• [WORK INSTRUCTION] The data below is to be returned in full and exactly.

• [RECORDED INFORMATION]

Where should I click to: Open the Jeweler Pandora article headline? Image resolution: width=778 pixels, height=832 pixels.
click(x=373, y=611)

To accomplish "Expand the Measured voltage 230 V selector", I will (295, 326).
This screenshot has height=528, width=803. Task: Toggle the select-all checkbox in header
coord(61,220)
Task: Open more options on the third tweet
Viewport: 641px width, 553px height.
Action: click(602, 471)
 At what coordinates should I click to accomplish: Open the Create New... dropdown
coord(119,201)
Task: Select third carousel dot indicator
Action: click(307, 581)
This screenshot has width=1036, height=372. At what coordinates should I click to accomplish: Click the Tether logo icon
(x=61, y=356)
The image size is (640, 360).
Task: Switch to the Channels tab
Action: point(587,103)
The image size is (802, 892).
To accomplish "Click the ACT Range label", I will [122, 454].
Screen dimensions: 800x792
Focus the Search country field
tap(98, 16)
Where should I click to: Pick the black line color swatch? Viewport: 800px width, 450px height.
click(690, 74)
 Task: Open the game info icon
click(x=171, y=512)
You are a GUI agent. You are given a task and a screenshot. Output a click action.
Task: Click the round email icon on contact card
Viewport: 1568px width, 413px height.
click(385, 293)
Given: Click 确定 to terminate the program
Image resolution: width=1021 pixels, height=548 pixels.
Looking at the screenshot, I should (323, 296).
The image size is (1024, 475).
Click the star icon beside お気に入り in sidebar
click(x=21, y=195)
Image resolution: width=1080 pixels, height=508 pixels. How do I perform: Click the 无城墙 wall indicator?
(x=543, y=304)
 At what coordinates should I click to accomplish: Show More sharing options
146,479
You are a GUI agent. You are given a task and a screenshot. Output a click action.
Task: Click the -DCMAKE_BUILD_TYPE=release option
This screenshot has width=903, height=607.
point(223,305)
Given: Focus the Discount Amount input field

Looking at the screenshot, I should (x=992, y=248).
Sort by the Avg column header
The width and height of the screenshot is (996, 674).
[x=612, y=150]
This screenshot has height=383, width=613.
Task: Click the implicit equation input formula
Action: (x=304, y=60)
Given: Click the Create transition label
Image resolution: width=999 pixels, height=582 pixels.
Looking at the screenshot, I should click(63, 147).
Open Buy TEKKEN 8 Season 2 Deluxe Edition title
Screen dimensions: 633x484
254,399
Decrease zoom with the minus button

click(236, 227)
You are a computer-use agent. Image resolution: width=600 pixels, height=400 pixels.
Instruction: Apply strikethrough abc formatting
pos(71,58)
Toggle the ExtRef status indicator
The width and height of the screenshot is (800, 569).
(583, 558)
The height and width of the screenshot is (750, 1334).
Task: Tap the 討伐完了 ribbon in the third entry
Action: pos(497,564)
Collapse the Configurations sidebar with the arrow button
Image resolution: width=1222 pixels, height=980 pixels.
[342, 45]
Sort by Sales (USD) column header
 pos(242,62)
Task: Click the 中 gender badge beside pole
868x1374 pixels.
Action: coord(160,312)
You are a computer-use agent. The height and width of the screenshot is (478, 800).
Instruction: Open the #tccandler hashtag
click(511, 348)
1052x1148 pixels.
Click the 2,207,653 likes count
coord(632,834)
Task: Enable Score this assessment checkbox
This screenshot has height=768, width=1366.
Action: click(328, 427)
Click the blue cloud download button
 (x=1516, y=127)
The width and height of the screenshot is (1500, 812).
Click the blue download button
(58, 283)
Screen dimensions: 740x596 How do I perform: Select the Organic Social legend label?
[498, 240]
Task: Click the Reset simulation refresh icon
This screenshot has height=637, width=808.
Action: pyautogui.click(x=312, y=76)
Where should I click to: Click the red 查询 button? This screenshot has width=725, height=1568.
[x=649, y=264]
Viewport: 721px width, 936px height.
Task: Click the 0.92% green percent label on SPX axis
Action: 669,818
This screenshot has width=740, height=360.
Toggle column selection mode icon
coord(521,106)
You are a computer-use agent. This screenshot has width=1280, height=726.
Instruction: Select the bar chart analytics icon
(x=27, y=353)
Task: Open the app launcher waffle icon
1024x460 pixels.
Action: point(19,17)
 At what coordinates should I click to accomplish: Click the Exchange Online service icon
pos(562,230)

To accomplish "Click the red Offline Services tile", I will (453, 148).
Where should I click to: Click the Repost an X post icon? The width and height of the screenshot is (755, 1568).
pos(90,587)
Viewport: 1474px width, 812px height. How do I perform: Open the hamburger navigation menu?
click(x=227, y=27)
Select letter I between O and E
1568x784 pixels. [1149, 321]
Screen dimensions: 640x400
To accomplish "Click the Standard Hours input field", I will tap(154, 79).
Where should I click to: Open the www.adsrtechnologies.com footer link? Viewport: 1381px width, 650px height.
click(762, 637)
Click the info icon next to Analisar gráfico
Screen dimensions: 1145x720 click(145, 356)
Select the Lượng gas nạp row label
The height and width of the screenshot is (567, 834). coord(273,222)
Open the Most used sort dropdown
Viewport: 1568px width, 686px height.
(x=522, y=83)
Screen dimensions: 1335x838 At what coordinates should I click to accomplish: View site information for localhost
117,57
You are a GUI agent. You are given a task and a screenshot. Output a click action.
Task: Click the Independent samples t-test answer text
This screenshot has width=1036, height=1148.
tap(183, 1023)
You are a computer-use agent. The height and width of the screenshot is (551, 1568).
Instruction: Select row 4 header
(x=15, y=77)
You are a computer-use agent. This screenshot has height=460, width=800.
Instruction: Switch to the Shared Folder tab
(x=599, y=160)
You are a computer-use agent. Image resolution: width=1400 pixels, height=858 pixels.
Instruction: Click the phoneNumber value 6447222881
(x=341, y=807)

• [RESULT]
Where should I click to: Open the Jeweler Pandora article headline? Image resolution: width=778 pixels, height=832 pixels.
click(x=373, y=611)

To accomplish "Expand the Measured voltage 230 V selector", I will (295, 326).
This screenshot has height=528, width=803. Task: Toggle the select-all checkbox in header
coord(61,220)
Task: Open more options on the third tweet
Viewport: 641px width, 553px height.
Action: click(602, 471)
 At what coordinates should I click to accomplish: Open the Create New... dropdown
coord(119,201)
Task: Select third carousel dot indicator
Action: click(307, 581)
This screenshot has width=1036, height=372. At what coordinates should I click to accomplish: Click the Tether logo icon
(x=61, y=356)
The image size is (640, 360).
Task: Switch to the Channels tab
Action: point(587,103)
The image size is (802, 892).
To accomplish "Click the ACT Range label", I will [122, 454].
Screen dimensions: 800x792
Focus the Search country field
tap(98, 16)
Where should I click to: Pick the black line color swatch? Viewport: 800px width, 450px height.
click(690, 74)
 Task: Open the game info icon
click(x=171, y=512)
You are a GUI agent. You are given a task and a screenshot. Output a click action.
Task: Click the round email icon on contact card
Viewport: 1568px width, 413px height.
click(385, 293)
Given: Click 确定 to terminate the program
Image resolution: width=1021 pixels, height=548 pixels.
Looking at the screenshot, I should (323, 296).
The image size is (1024, 475).
Click the star icon beside お気に入り in sidebar
click(x=21, y=195)
Image resolution: width=1080 pixels, height=508 pixels. How do I perform: Click the 无城墙 wall indicator?
(x=543, y=304)
 At what coordinates should I click to accomplish: Show More sharing options
146,479
You are a GUI agent. You are given a task and a screenshot. Output a click action.
Task: Click the -DCMAKE_BUILD_TYPE=release option
This screenshot has width=903, height=607.
point(223,305)
Given: Focus the Discount Amount input field

Looking at the screenshot, I should (x=992, y=248).
Sort by the Avg column header
The width and height of the screenshot is (996, 674).
[x=612, y=150]
This screenshot has height=383, width=613.
Task: Click the implicit equation input formula
Action: (x=304, y=60)
Given: Click the Create transition label
Image resolution: width=999 pixels, height=582 pixels.
Looking at the screenshot, I should click(63, 147).
Open Buy TEKKEN 8 Season 2 Deluxe Edition title
Screen dimensions: 633x484
254,399
Decrease zoom with the minus button

click(236, 227)
You are a computer-use agent. Image resolution: width=600 pixels, height=400 pixels.
Instruction: Apply strikethrough abc formatting
pos(71,58)
Toggle the ExtRef status indicator
The width and height of the screenshot is (800, 569).
(583, 558)
The height and width of the screenshot is (750, 1334).
Task: Tap the 討伐完了 ribbon in the third entry
Action: pos(497,564)
Collapse the Configurations sidebar with the arrow button
Image resolution: width=1222 pixels, height=980 pixels.
[342, 45]
Sort by Sales (USD) column header
 pos(242,62)
Task: Click the 中 gender badge beside pole
868x1374 pixels.
Action: coord(160,312)
You are a computer-use agent. The height and width of the screenshot is (478, 800).
Instruction: Open the #tccandler hashtag
click(511, 348)
1052x1148 pixels.
Click the 2,207,653 likes count
coord(632,834)
Task: Enable Score this assessment checkbox
This screenshot has height=768, width=1366.
Action: click(328, 427)
Click the blue cloud download button
 (x=1516, y=127)
The width and height of the screenshot is (1500, 812).
Click the blue download button
(58, 283)
Screen dimensions: 740x596 How do I perform: Select the Organic Social legend label?
[498, 240]
Task: Click the Reset simulation refresh icon
This screenshot has height=637, width=808.
Action: pyautogui.click(x=312, y=76)
Where should I click to: Click the red 查询 button? This screenshot has width=725, height=1568.
[x=649, y=264]
Viewport: 721px width, 936px height.
Task: Click the 0.92% green percent label on SPX axis
Action: 669,818
This screenshot has width=740, height=360.
Toggle column selection mode icon
coord(521,106)
You are a computer-use agent. This screenshot has width=1280, height=726.
Instruction: Select the bar chart analytics icon
(x=27, y=353)
Task: Open the app launcher waffle icon
1024x460 pixels.
Action: point(19,17)
 At what coordinates should I click to accomplish: Click the Exchange Online service icon
pos(562,230)

To accomplish "Click the red Offline Services tile", I will (453, 148).
Where should I click to: Click the Repost an X post icon? The width and height of the screenshot is (755, 1568).
pos(90,587)
Viewport: 1474px width, 812px height. How do I perform: Open the hamburger navigation menu?
click(x=227, y=27)
Select letter I between O and E
1568x784 pixels. [1149, 321]
Screen dimensions: 640x400
To accomplish "Click the Standard Hours input field", I will tap(154, 79).
Where should I click to: Open the www.adsrtechnologies.com footer link? Viewport: 1381px width, 650px height.
click(762, 637)
Click the info icon next to Analisar gráfico
Screen dimensions: 1145x720 click(145, 356)
Select the Lượng gas nạp row label
The height and width of the screenshot is (567, 834). coord(273,222)
Open the Most used sort dropdown
Viewport: 1568px width, 686px height.
(x=522, y=83)
Screen dimensions: 1335x838 At what coordinates should I click to accomplish: View site information for localhost
117,57
You are a GUI agent. You are given a task and a screenshot. Output a click action.
Task: Click the Independent samples t-test answer text
This screenshot has width=1036, height=1148.
tap(183, 1023)
You are a computer-use agent. The height and width of the screenshot is (551, 1568).
Instruction: Select row 4 header
(x=15, y=77)
You are a computer-use agent. This screenshot has height=460, width=800.
Instruction: Switch to the Shared Folder tab
(x=599, y=160)
You are a computer-use agent. Image resolution: width=1400 pixels, height=858 pixels.
Instruction: Click the phoneNumber value 6447222881
(x=341, y=807)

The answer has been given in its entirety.